1

I have the following Dataframe (1,2 millon rows):

df_test_2 = pd.DataFrame({"A":["end","beginn","end","end","beginn","beginn","end","end","end","beginn","end"],"B":[1,10,50,60,70,80,90,100,110,111,112]})`

Now I try to find a sequences. Each "beginn "should match the first "end"where the distance based on column B is at least 40 occur. For the provided Dataframe that would mean: enter image description here

The sould problem is that Your help is highly appreciated.

user8495738
  • 147
  • 1
  • 3
  • 14
  • 1
    What is your expected output? Indexes? What have you tried/investigated and why didn't that fulfill your requirements? – Jondiedoop Oct 06 '18 at 12:46
  • 1
    Is there only begin and end in the dataframe or something else? Should extra begin/end entries be ignored?
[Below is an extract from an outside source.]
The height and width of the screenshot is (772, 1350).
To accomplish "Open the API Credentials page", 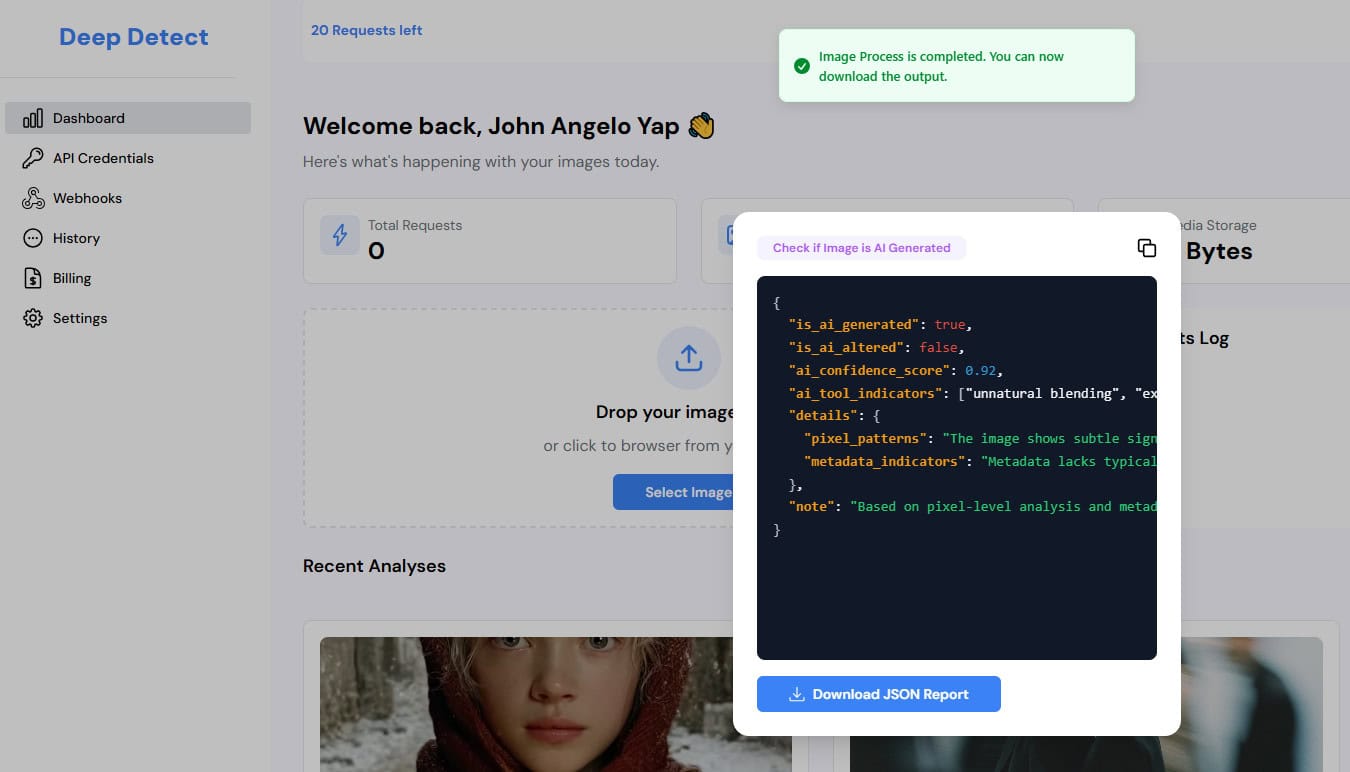I will click(103, 158).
Please post what you have tried already – 576i Oct 06 '18 at 12:57
  • 1
    Group number 2 only has a distance of 20, something is wrong with your example. – 576i Oct 06 '18 at 12:59
  • To be honest I am absolutley absolutely clueless. That is a part of an project which is due today and I have been working for around 12 h (Programming the UI etc.) . ^^therefore my head is prety empty – user8495738 Oct 06 '18 at 13:00

1 Answers1

2

I will assume that as your output you want a list of sequences with the starting and ending value. The second sequence that you identify in your picture has a distance lower to 40, so I also assumed that that was an error.

import pandas as pd
from collections import namedtuple
df_test_2 = pd.DataFrame({"A":["end","beginn","end","end","beginn","beginn","end","end","end","beginn","end"],"B":[1,10,50,60,70,80,90,100,110,111,112]})

sequence_list = []
Sequence = namedtuple('Sequence', ['beginn', 'end'])

beginn_flag = False
beginn_value = 0
for i, row in df_test_2.iterrows():
    state = row['A']
    value = row['B']

    if not beginn_flag and state == 'beginn':
        beginn_flag = True
        beginn_value = value 
    elif beginn_flag and state == 'end':
        if value >= beginn_value + 40:
            new_seq = Sequence(beginn_value, value)
            sequence_list.append(new_seq)
            beginn_flag = False

 print(sequence_list)

This code outputs the following:

[Sequence(beginn=10, end=50), Sequence(beginn=70, end=110)]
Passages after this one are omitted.